* Record excerpts
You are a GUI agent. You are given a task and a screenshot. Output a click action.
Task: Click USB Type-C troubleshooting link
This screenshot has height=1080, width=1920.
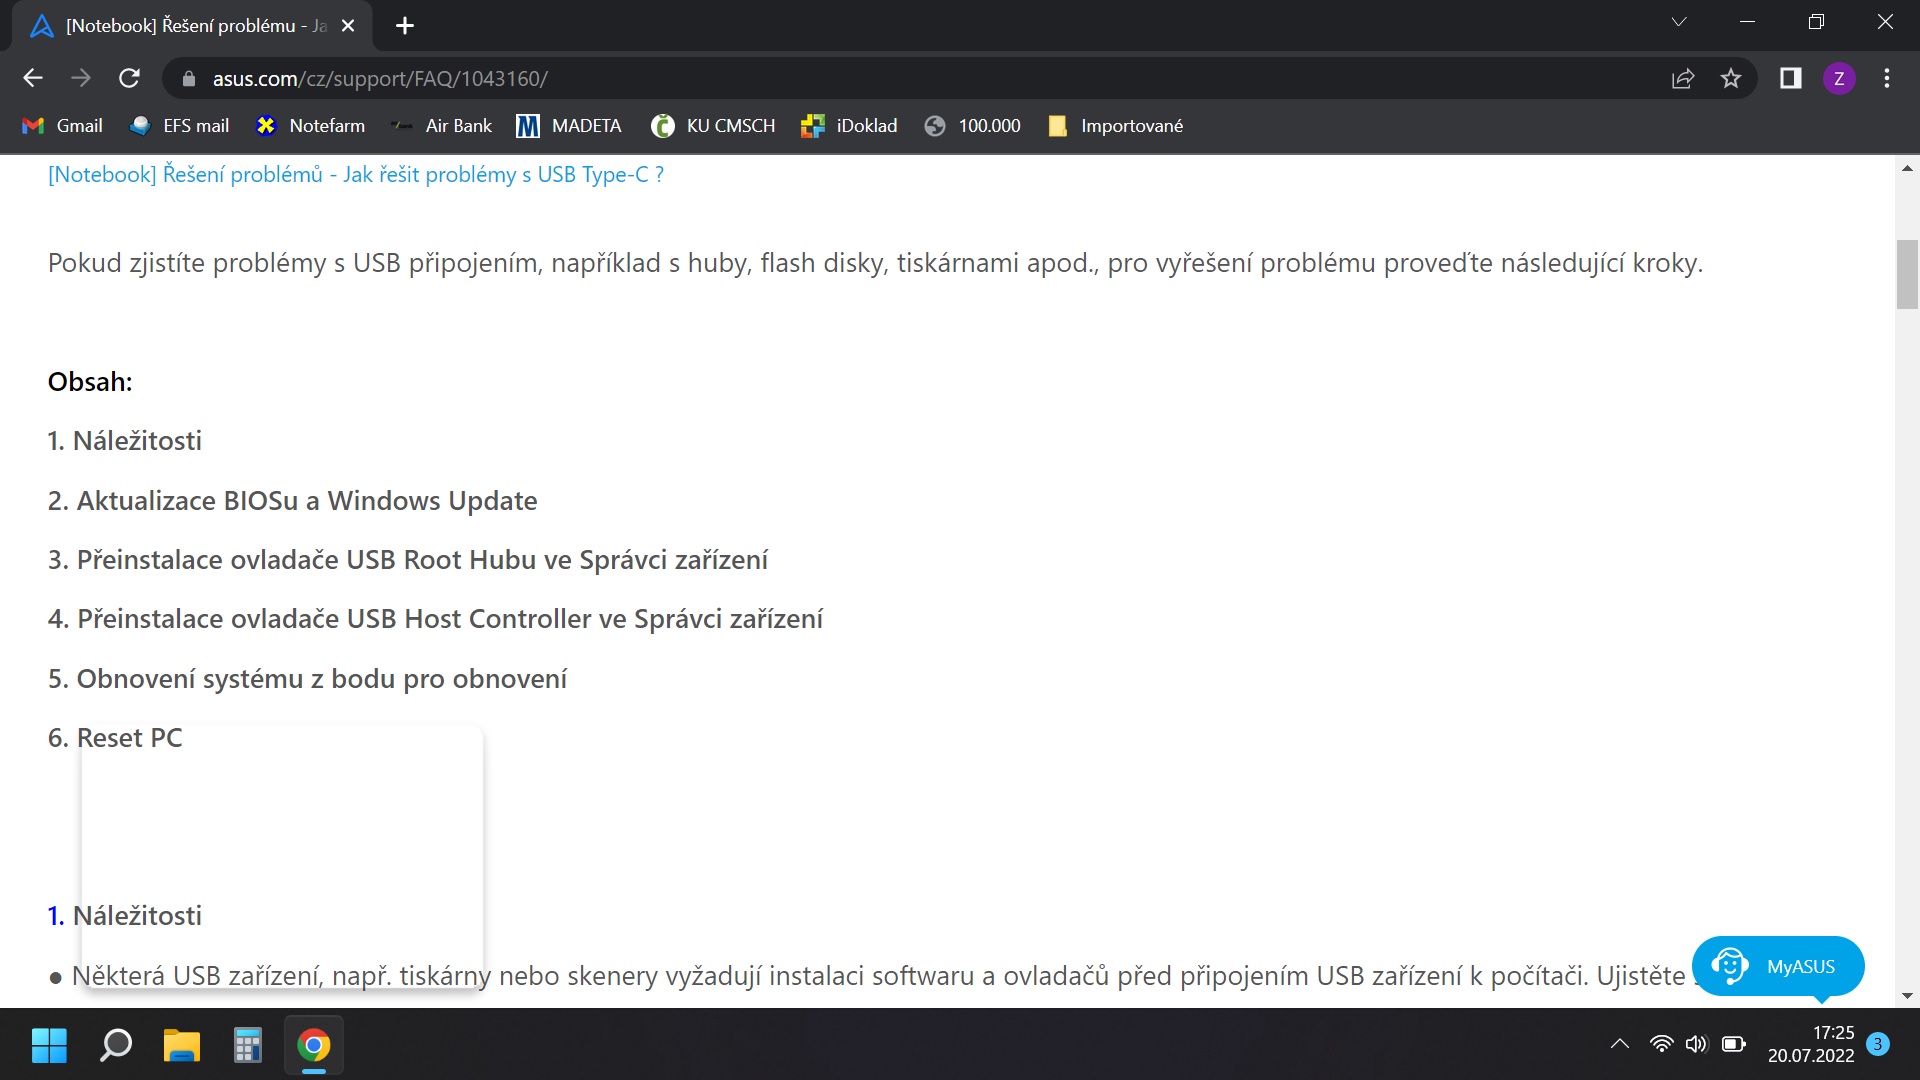[x=356, y=175]
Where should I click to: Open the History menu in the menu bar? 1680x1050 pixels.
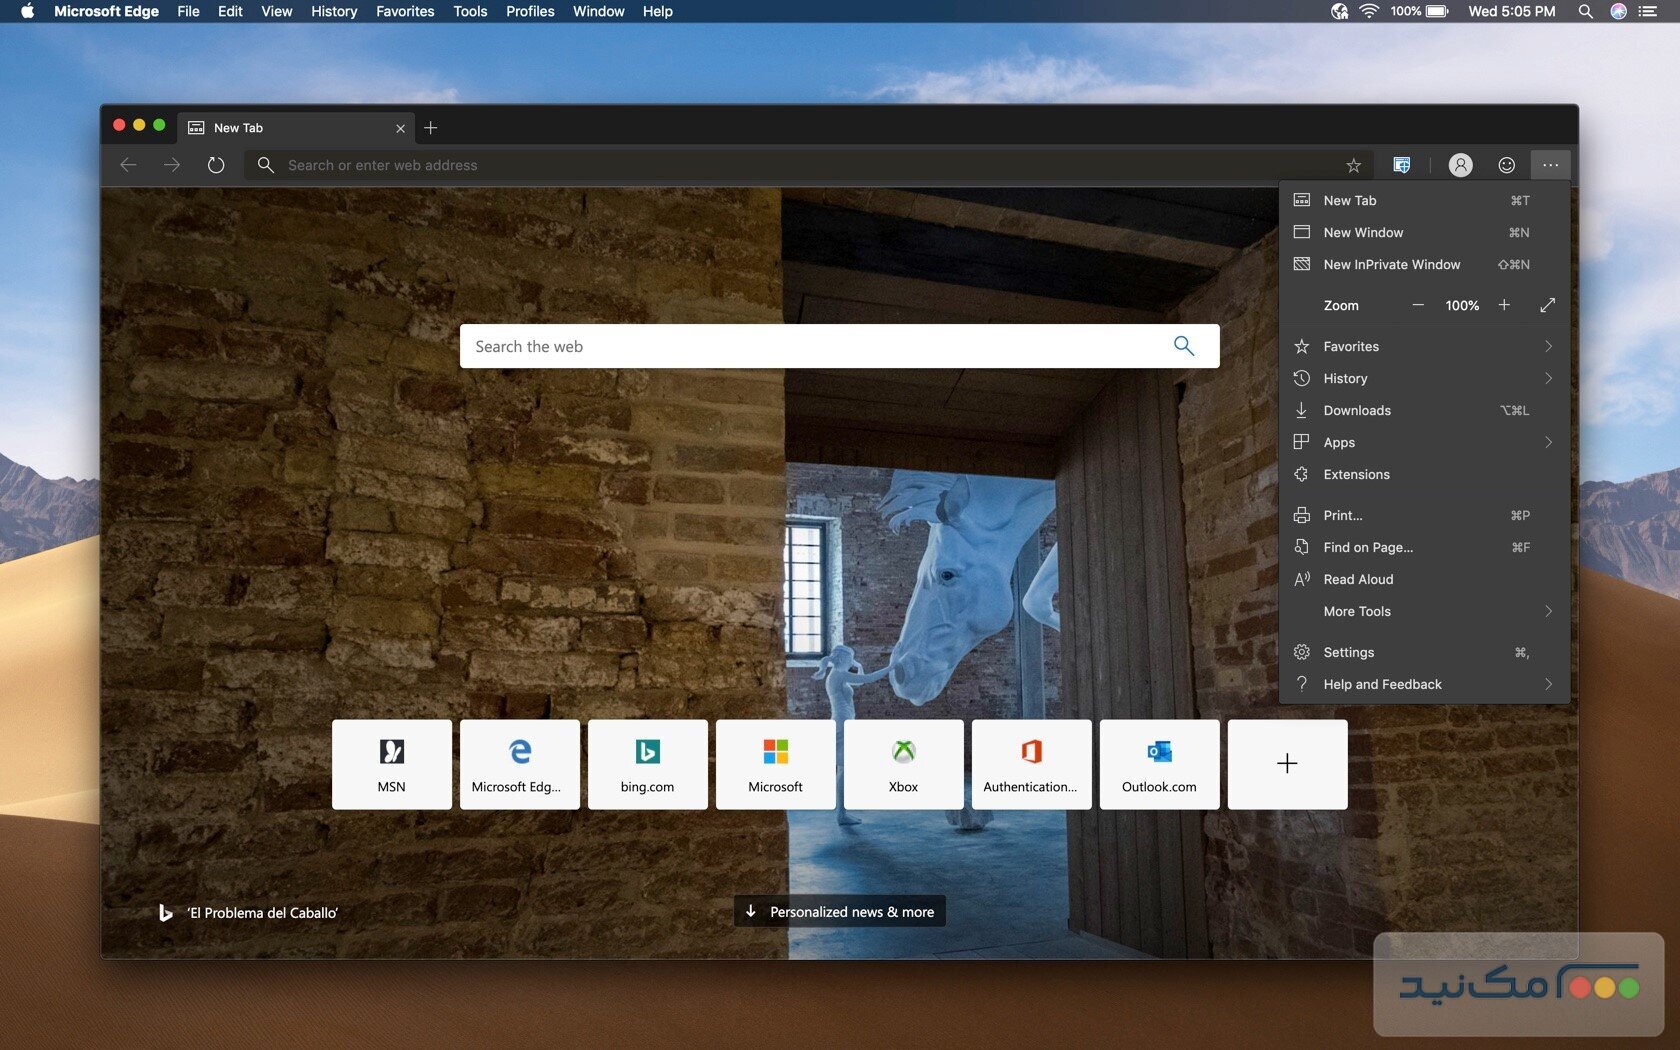click(x=333, y=11)
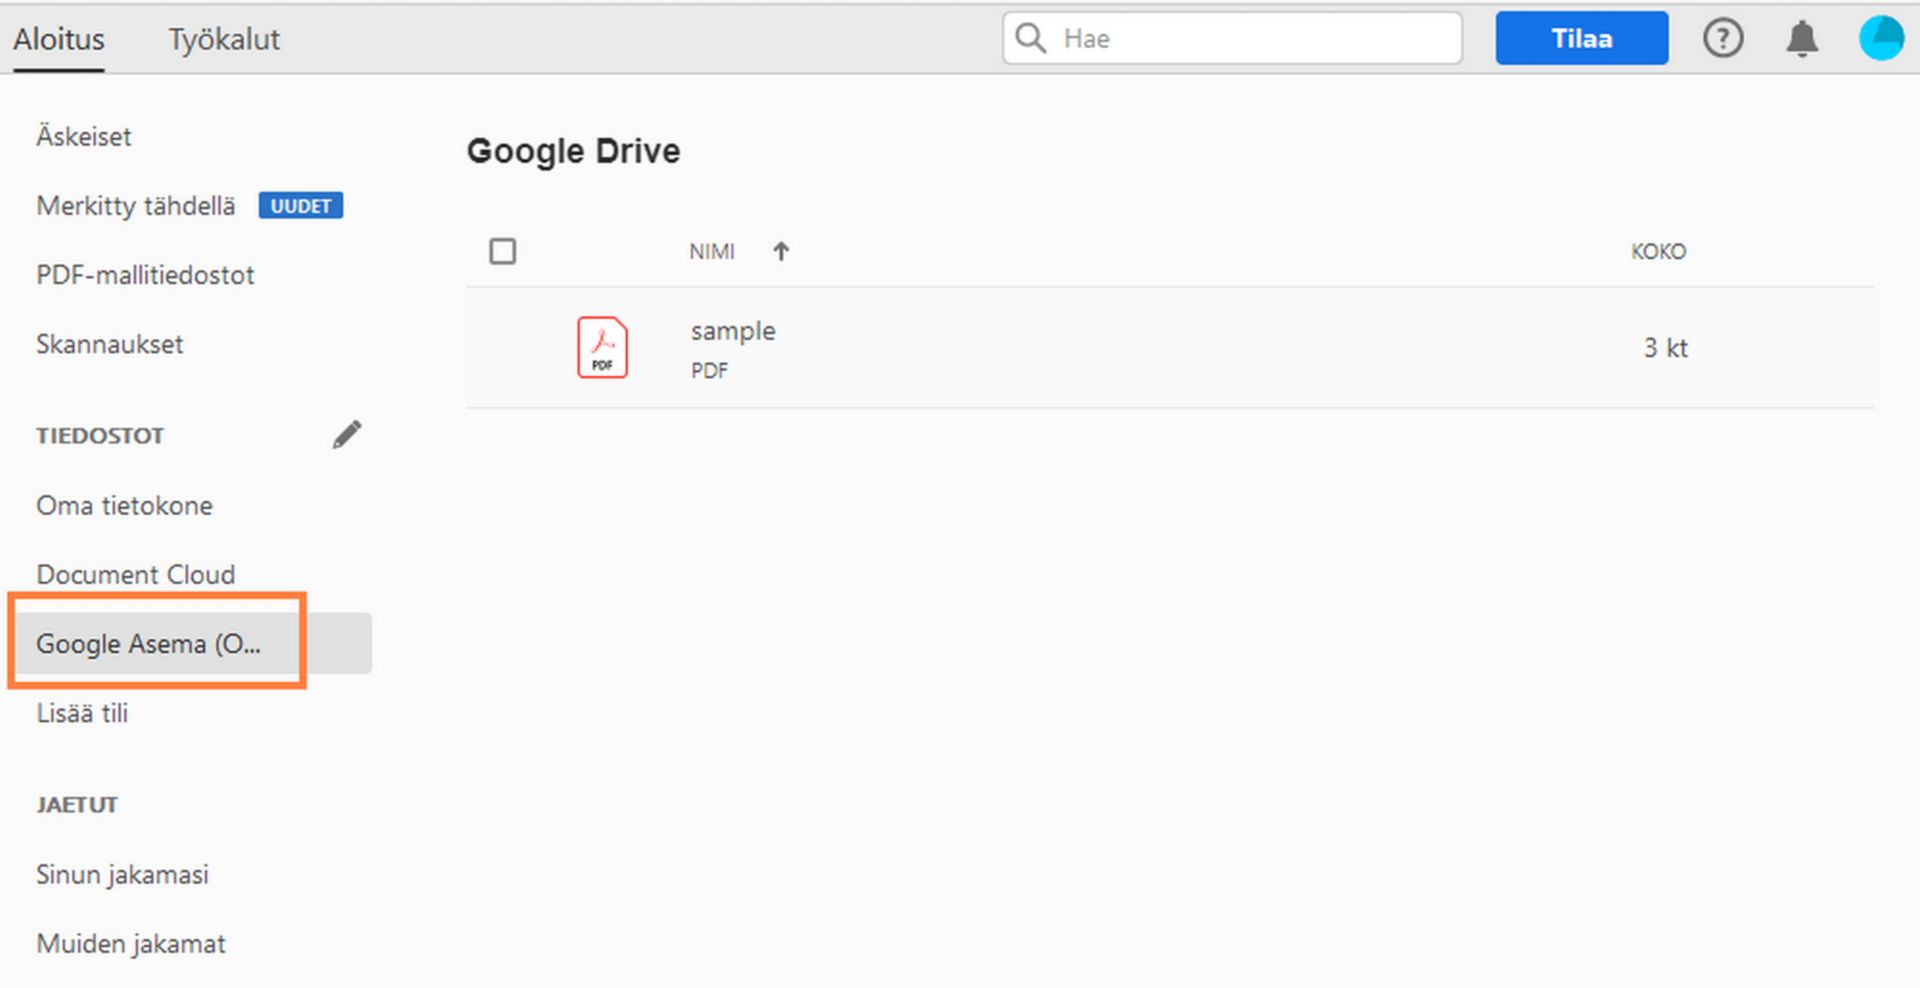
Task: Toggle the select-all checkbox above the file list
Action: click(x=503, y=251)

* What to work on
Output only the lines running from the one containing "Where should I" to the end of the records, inclusive and exact; skip the pictures.

* Your response
Where should I click to: Open the History menu in the menu bar? 1680x1050 pixels.
click(x=333, y=11)
Task: Toggle the select-all checkbox above the file list
Action: click(x=503, y=251)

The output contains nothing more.